ODTÜ’nün gözbebekleri üniversitelerden biri olduğunu vurgulayan Kılıçdaroğlu, şöyle devam etti:
“Hepimiz gençliğimizi yaşadık. Delikanlılık farklıdır. Onlara hoşgörülü davranmak, taleplerini dinlemek lazım. Bu çocuklar, üniversiteye 500-600 kişilik yurt yapılmasını istiyor. Ama ‘Buraya bin 500 kişilik yurt yapıp, dışarıdan adam getireceğiz.’ diyorlar. Üniversitenin ahengini bozacağı için kabul etmiyorlar. ‘İlla yapacağız, üniversitenin ortasında yapacağız, ağaçları keseceğiz…’ Gençler de buna itiraz ediyorlar. Birini dövdüler mi, cam çerçeve kırdılar mı? Hayır. ‘Sen neden bunu istiyorsun’ diye yine biber gazları, coplar. Bunlar doğru değil. Bunlar umudumuz, bizim çocuklarımız, geleceğimiz.”
Ankara Büyükşehir Belediye Başkanı Mansur Yavaş’ın, ODTÜ Rektörünü arayarak, “Yurda ihtiyacınız varsa yurt yapıp ODTÜ’ye bağışlayacağım.” dediğini, Çankaya Belediye Başkanı Alper Taşdelen’in de bu alana gittiğini anlatan Kılıçdaroğlu, “Kaçak yapı, izin alınmamış. Bilim kurulunda kaçak yapı olur mu? Onlar bizim evlatlarımız, onlar bizi geçecek, geçmek zorundadır yoksa Türkiye büyüyemez. Mansur Başkan’ın sesine kulak verin, eğer yurt istiyorsanız, öğrenciler nereye istiyorsa yurt yapacak, size verecek.” dedi.
Kılıçdaroğlu, üniversitelerin bilgi üreten kurumlar olduğunu, burada şiddetin değil, uygarca tartışmanın olacağını söyledi.
Gençlerin heyecanlı olduğunu, daha çabuk tepki verdiğini dile getiren Kılıçdaroğlu, bunu fakülte yöneticilerinin çok iyi bilmesi gerektiğini vurguladı. Kılıçdaroğlu, gençlere saygılı olmak, taleplerini dikkate almak, yanlış varsa oturup konuşmak gerektiğini ifade ederek, “ODTÜ Rektörüne sesleniyorum; öğrencilerinizi dinleyin, nitelikli öğrencilerdir, benden ve senden daha iyi dünyayı sorgulayan çocuklarımızdır.
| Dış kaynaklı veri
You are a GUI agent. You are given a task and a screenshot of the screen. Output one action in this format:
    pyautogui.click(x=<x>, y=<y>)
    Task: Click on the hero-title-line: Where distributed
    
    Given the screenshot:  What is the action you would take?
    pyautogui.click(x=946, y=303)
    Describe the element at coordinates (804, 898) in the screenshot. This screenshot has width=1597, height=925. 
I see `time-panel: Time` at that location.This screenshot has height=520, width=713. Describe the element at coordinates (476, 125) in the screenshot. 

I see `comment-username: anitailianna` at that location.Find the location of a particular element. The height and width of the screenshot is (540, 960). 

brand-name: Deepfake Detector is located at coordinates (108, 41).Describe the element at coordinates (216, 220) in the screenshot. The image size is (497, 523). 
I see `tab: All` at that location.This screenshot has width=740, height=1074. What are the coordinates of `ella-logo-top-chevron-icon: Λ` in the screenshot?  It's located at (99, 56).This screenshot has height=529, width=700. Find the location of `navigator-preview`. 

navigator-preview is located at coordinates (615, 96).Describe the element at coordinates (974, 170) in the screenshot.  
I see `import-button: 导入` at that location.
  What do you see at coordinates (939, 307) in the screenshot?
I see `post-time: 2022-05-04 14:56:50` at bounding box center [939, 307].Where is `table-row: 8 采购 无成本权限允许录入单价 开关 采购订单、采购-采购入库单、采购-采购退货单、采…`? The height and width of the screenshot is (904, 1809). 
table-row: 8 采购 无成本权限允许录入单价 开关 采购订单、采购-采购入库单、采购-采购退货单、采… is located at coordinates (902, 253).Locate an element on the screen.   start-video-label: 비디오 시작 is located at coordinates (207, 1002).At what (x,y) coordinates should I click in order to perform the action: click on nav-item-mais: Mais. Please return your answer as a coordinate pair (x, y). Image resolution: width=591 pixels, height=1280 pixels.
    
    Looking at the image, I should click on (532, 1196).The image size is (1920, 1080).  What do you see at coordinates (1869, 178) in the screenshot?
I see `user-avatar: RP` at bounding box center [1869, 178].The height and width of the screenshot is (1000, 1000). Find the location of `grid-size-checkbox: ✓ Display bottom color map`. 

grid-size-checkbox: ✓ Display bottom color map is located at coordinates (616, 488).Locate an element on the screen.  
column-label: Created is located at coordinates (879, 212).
ODTÜ’nün başarılı akademik dünyası vardır. Bu başarıyı şiddetle gölgelememeli, kurumsal başarıyı sürdürebilmelidir.” değerlendirmesinde bulundu.
CHP Genel Başkanı Kılıçdaroğlu, 21. yüzyılın en etkin güçlerinden birinin medya olduğunu, demokrasinin 4. gücü olarak öne çıktığını belirtti.
Medyayla ilgili rapor yazacak sivil toplum örgütlerinin de medyanın bu gerçeğini bilerek yola çıkması gerektiğini dile getiren Kılıçdaroğlu, SETA Vakfının “uluslararası medya kuruluşlarının Türkiye uzantıları” şeklinde bir rapor hazırladığına dikkati çekti
Kılıçdaroğlu, bu raporun medya tarihinin yüz karası raporlarından biri olduğunu, gazetecilerin fişlenmesini öngördüğünü kaydetti.